Particularly, the conventional rotaional rheometry should combined with structural measurements. This idea has long be practiced but today it appears as a must. For example, in conventional DLS test the samples are filtered in to a cuvette and allow to stand at rest. To observe the behavior under shear condition it is now common that a shear cell is used instead of a cuvette in a DLS measurement. Shear cells is also widely used in various small-angle radiation measurements (e.g. SANS). However, these are not all the possibility. By such combination rheologists can not only say about the stresses and strains but also about the structures, the two parts mutually supported. However due to the limited performance of commercial shear cell, in most labs shear cells are still DIYed.
I have also seen many one-hit wonders of other rheometer fixes that serve very ad hoc purposes. These appear only a short while not because they are inefficient. Instead most of these designs are very clever. The difficulty for other to follow these research lies in maintaining the accuracy of data on a DIY setting. In many cases, once the student leave the lab, the setup he/she built is left unused, and the ideas behind is also dead. But I still love this kind of research. When I read one of these papers, I am not implied to following the authors citing their works (as is the case of most paper published), but refreshed by the extreme originality of it, reminding me to independently think of my own weird science and instruments.

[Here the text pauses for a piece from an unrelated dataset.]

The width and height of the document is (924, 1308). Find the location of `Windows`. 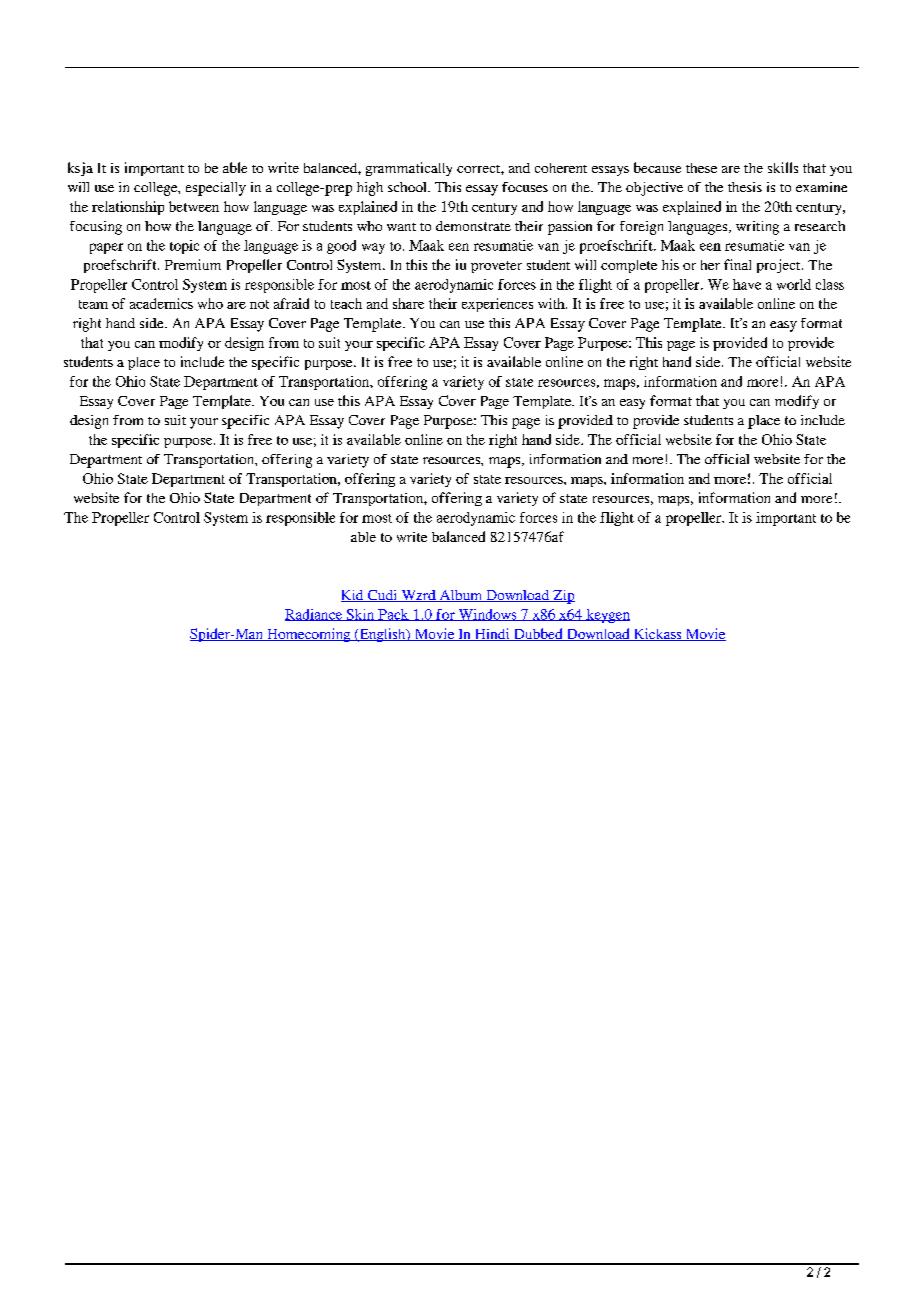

In fact, the discipline of rheology bear this spirit of DIY. The early great experimental rheologists also made major contribution to the design of rheometer themselves. As far as I know, it was W. Philippoff who proposed oscillatory measurement. He was an electrical engineer, and got the idea at that time from the characterization of loss in oversea telephone signal by tanδ — the dielectric loss in this case. As his close colleague, A. Weissenberg develop a rheometer for this purpose, widely known as the “Weissenberg rheogoniometer”, e.g. the famous model R18, using a light beam to read the displacement analogous to the analytical balance. The accuracy of torque and displacement data is further enhanced by J. Ferry, who introduced electromagnetic transducers and obtained a rheometer that could output analytic signals. For a long period in a rheological experiment obtaining the data required knowledge of low-frequency circuit design. With the development of computer there was also once a time when a rheometer was connected to a “room”, the smallest size of computer at that time. It is intriguing that from the development of rheometer we actually see the history of electronics. These pioneers have set the excellent example of how to be a creative experimentalist (as they appeared to be more famous for their experimental work than theorectical ones): keep a close attention to the development of the vast field of technology and dare to apply new trick on the rheometers or other experimental instruments. On a uniquely designed instruments, all observation must be new, the rest lying on the physical meaning you want to address.